Knowing this, my expectations of Seattle’s music scene have always been quite high. Since the late 60’s when Seattle native Jimi Hendrix took London by storm with bassist Noel Redding and drummer Mitch Mitchell, there has been a musical fabric that has run through the Emerald City. It’s a city, after all, that has a nonprofit museum dedicated largely to pop culture and music, with informative, in-depth exhibits on the history of The Jimi Hendrix Experience and Nirvana that include authentic artifacts, hand-written lyrics, used instruments and original photographs of both groups. You never know — maybe someday Pearl Jam, Soundgarden and Foo Fighters memorabilia will also find its way behind the EMP Museum’s glass doors.
Meanwhile, Sub Pop, Seattle’s famed independent record label, has found continued success outside of its home base long after popularizing the grunge movement, with indie contemporaries like The Shins, Fleet Foxes, Beach House, Foals, The Postal Service and Wolf Parade all signed to its current roster.

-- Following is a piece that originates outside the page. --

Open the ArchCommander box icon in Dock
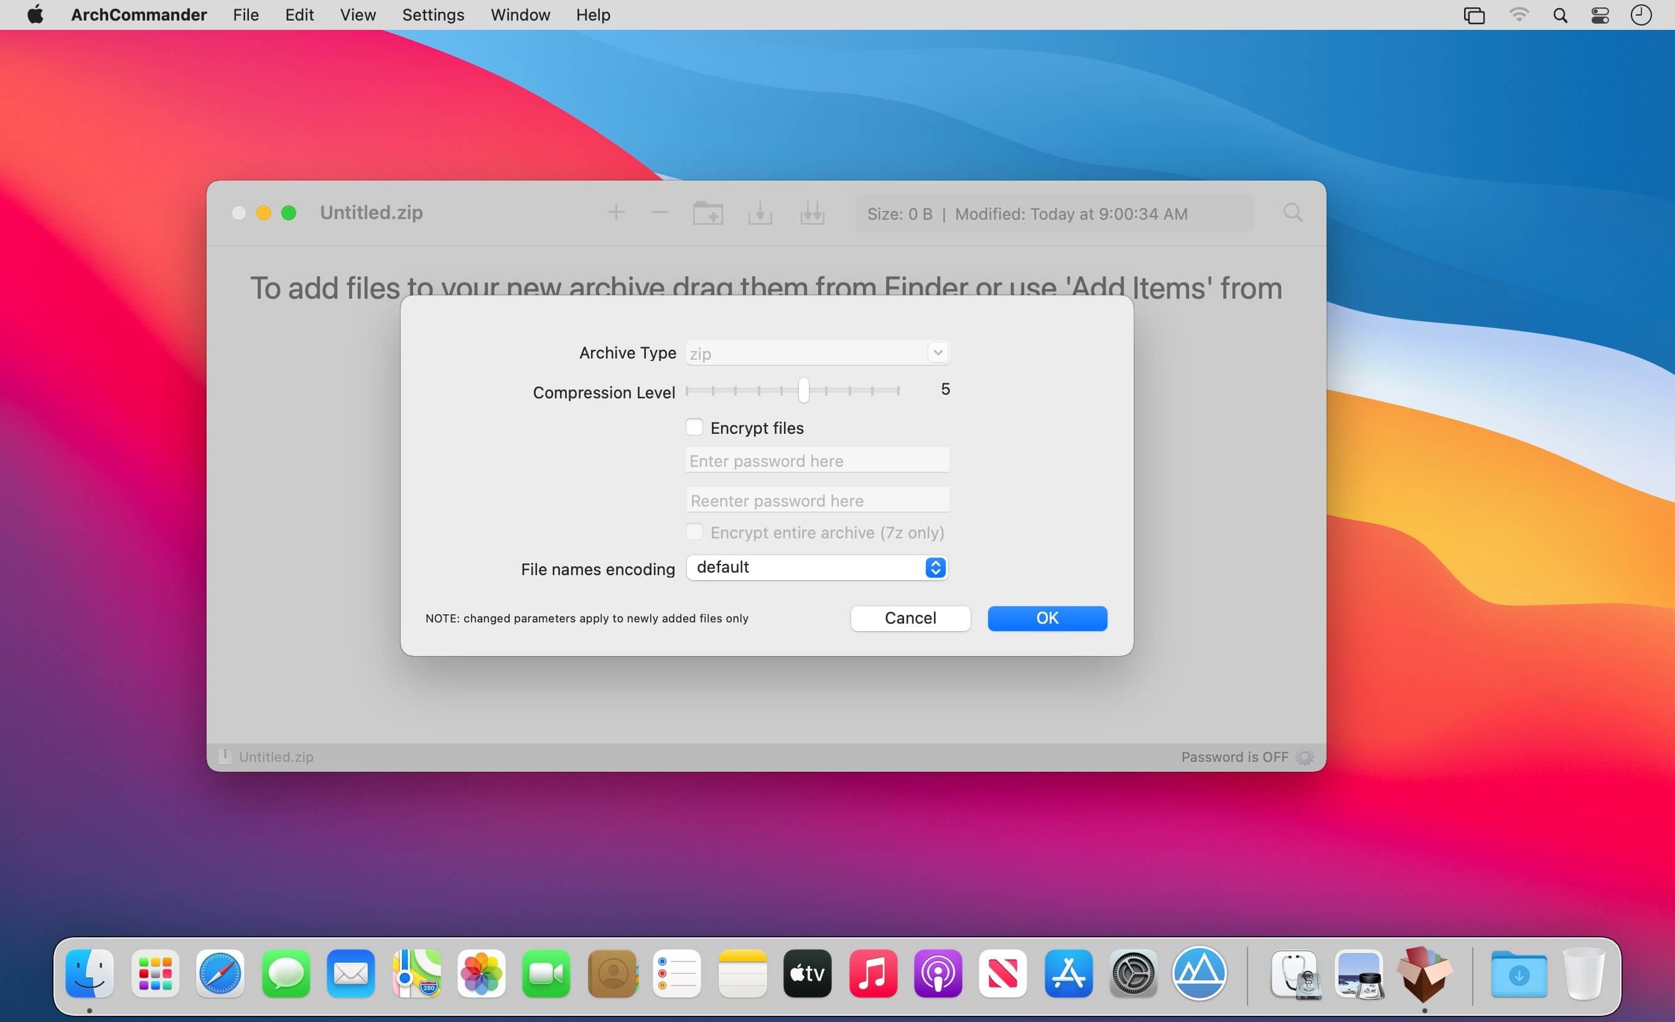This screenshot has height=1022, width=1675. tap(1424, 974)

And even more than 25 years after its inception, the label Bruce Pavitt and Jonathan Poneman created hasn’t lost its charm in a city where the Seahawks carry as much weight as any local band on the brink of national prominence these days.
With that said, while history can’t be erased, it certainly doesn’t mean it will be repeated. The Crocodile, formerly known as The Crocodile Café, has long been a fixture in Seattle’s music scene; the relatively small, intimate club on the corner of 2nd Avenue and Blanchard Street in the neighborhood of Belltown was the place where bands like Nirvana and Death Cab for Cutie first got their start. Even though the 525-person venue closed its doors in 2007, it reopened them a couple years later and has remained instrumental in maintaining Seattle’s reputation as one of America’s best music cities.
But whether it was the Fourth of July holiday or just the band that was booked for the night — in this case, San Francisco’s Geographer, who I have seen a handful of times at this point — I was surprised to see a room only half full of spectators when I walked inside. Maybe Geographer just doesn’t draw in Seattle what it does in SF or LA — or maybe I’m just spoiled. Since graduating college, I have had the privilege of living in New York and Los Angeles while getting to experience both cities’ music scenes for an extended period of time. My concert-going experiences haven’t been restricted to just LA and NYC, though. Over the years, I have made numerous trips to Denver — a city smaller than Seattle, yet one that undeniably eats, breathes and lives for live music — to attend shows at Red Rocks and beyond.
At The Crocodile, something felt missing unfortunately. Sure, it was just one show, but there wasn’t the same kind of buzz I found in any of those aforementioned cities. For whatever reason, my native LA often gets vilified by outsiders and transplants for our crowds’ lack of enthusiasm; words like “rude” and “unengaged” are regularly thrown around when it comes to LA’s music scene. But the energy at The Crocodile on that Friday night wasn’t anything better than what I experience on a regular basis in Southern California. If anything, it was considerably worse.
As disappointed and uninspired as I was after the show, my respect for Seattle’s music scene hasn’t wavered. With so much of my youth influenced by the musicians who have called this majestic seaport city home, it will always remain an important place for this music lover. Yet, what it’s made me realize is just how lucky I am to have lived where I’ve lived and been where I’ve been.